Joseph, freedom and Frozen

Have you ever had a habit you just can’t break; a recurring thought or behaviour pattern that feels like it’s robbing you of a better life? I’ve listened to hundreds of people over the years who’ve been in such a bind, as well as wrestling with my own fair share of issues. So often I’ve wanted to turn a new leaf, begin a new chapter, but those pesky old habits have returned, like some unwelcome chewing gum welded to my foot.

That’s the trouble with life change – it’s fiendishly difficult to embrace the new if you can’t let go of the old. The story of Joseph in Genesis is of a man with a most turbulent past: spoiled by his father, betrayed by his brothers, sold into slavery, falsely accused and imprisoned – he had some serious emotional baggage to work through.

How interesting then is it that he decides to name his firstborn son ‘Manasseh’, or “I have forgotten my trouble.” (Genesis 41:51) Just think about that for a moment: every single day when he calls his son’s name, he’ll end up remembering all his trouble again!

When Joseph says: “I have forgotten my trouble”, he doesn’t mean it literally – the very next chapter makes that obvious when he sees his family again and remembers everything. Instead, Joseph gets to a point where he is able to say that for all the pain and disappointment he’s experienced, it doesn’t have a hold on him any more.

How does he do that? How does anyone get free of their past?

Well, there’s not time nor space to go into any depth here, but suffice to say it partly involves a decision of the will. Joseph must decide to forgive, decide to change his behaviour and decide to proactively think about a fruitful future – hence the name of his second son in Genesis 41:52. That must have taken some serious persistence.

Contrary to the lyrics of that irritatingly catchy song from Frozen, freedom is not found through doing anything and everything I want. “It’s time to see what I can do, to test the limits and break through. No right, no wrong, no rules for me, I’m free.”

That’s a load of bunkum. Just ask the addict who was free to give in to that habit again and again and again, and now isn’t so free anymore. True freedom still requires discipline, forethought and mental strength. Imagine playing football without those white lines around the edge of the pitch. I might be ‘free’ to take the ball wherever I want, but it would turn the game into a farce. The best games of football have boundaries, and life is very much the same. Boundaried, disciplined thinking is an important step to letting go of the past.
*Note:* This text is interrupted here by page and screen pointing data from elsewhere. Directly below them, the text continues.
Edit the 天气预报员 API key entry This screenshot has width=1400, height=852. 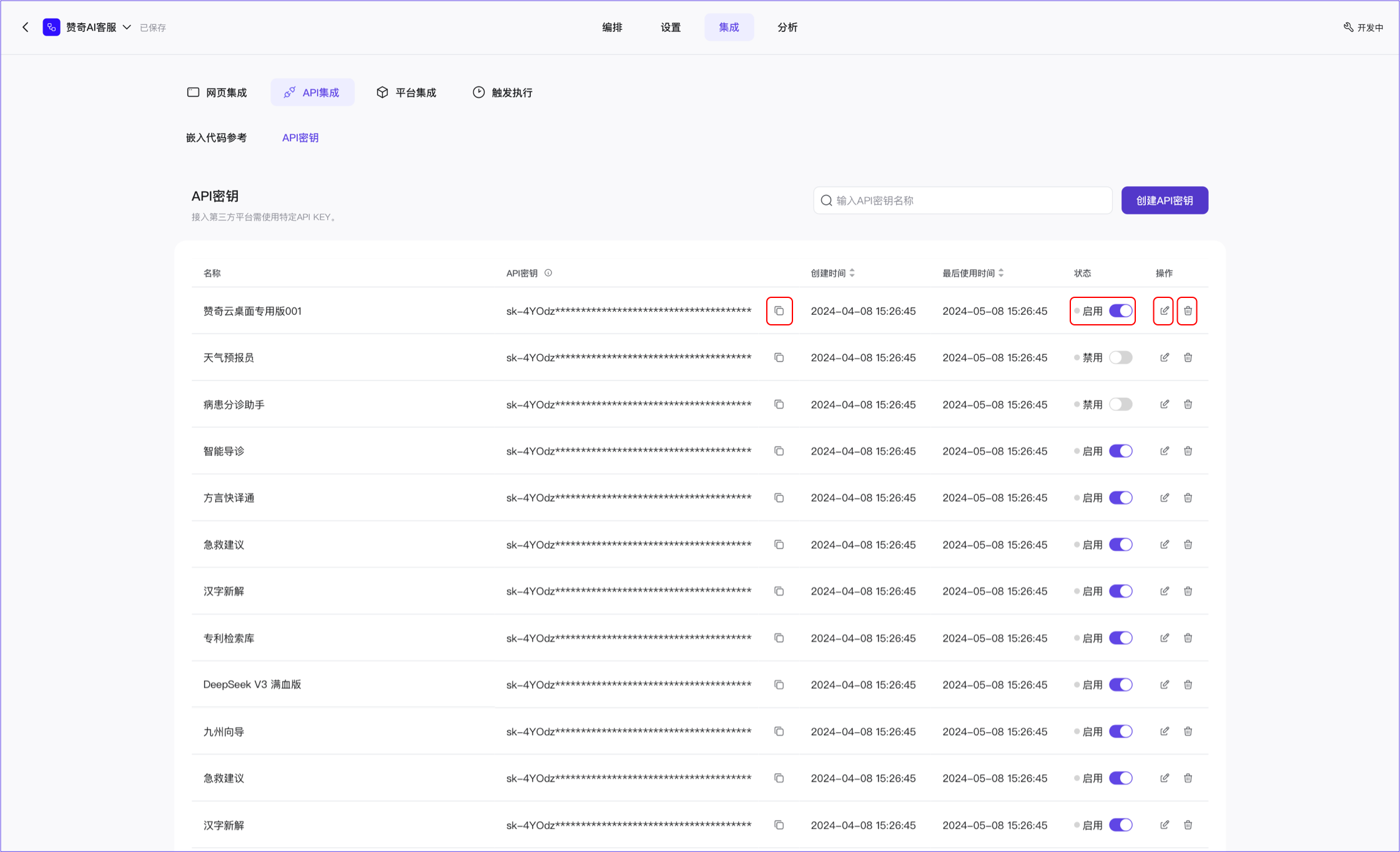[x=1164, y=357]
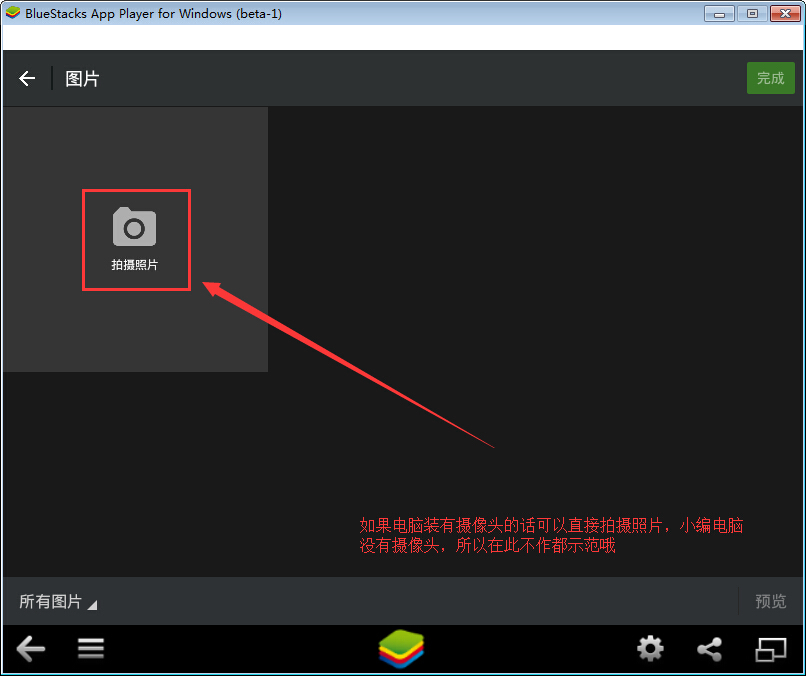This screenshot has height=676, width=806.
Task: Click the back arrow beside 图片 title
Action: 27,78
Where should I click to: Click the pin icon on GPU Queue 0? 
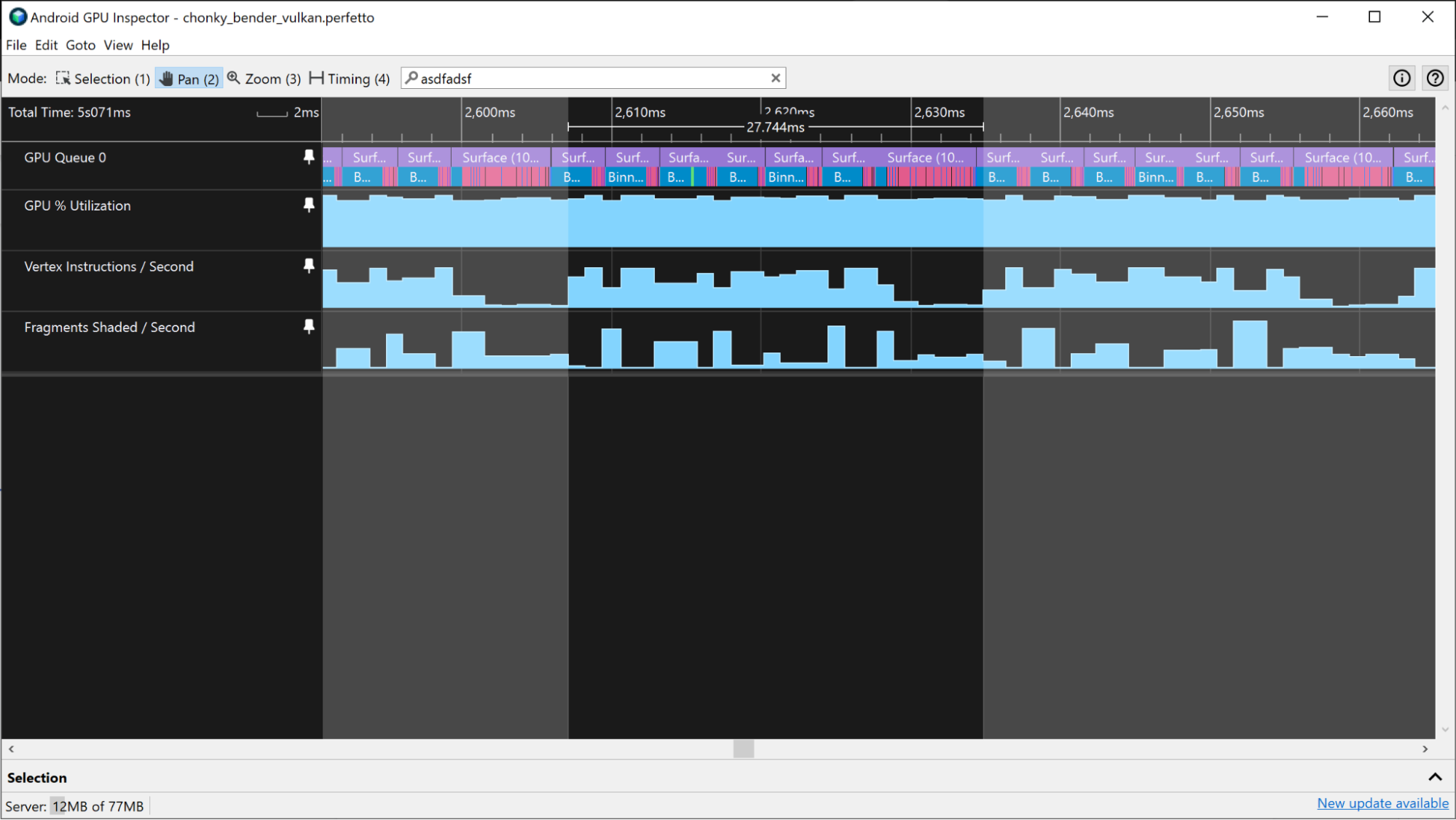[309, 157]
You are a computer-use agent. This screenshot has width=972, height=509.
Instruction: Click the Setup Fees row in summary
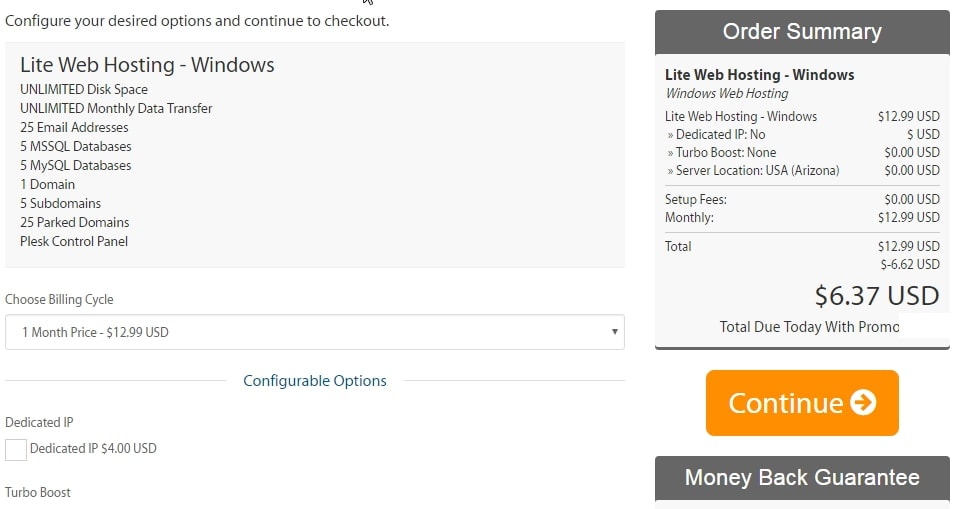pos(802,200)
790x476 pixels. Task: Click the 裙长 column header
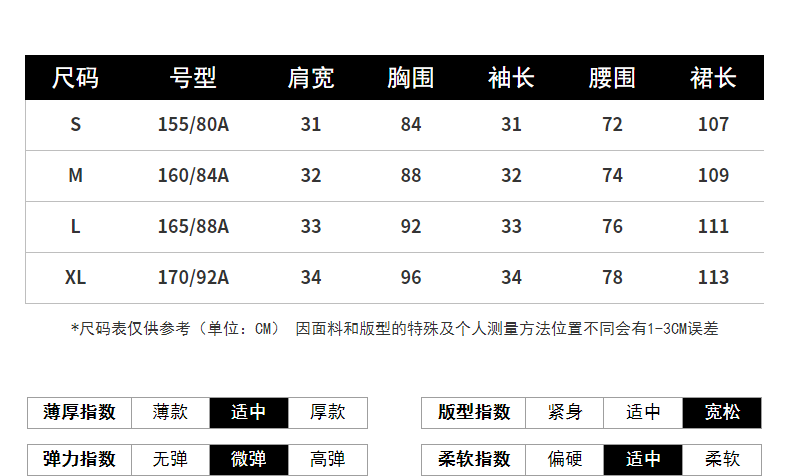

We’ll never fully know just how much Joseph was able to be free of the trauma in his story. I’m sure he had baggage until the day he died – as we all do. But calling his son’s name every single day – the daily discipline of declaring: “My past won’t affect me,” every time he held that cute bundle of joy in his arms – must have made a significant difference.

I doubt that any of us will ever be completely ‘bad-habit-or-trouble-free’, but Joseph at least gives us a helpful model to change our lives step by step. You don’t have to call your child, pet or teddy bear ‘Manasseh’, but you can wake every morning and make a decision, as best as you are able, to think a bit differently. And perhaps one day, like Joseph we’ll be able to say of all our troubles: “God meant it for good. (Genesis 50:20).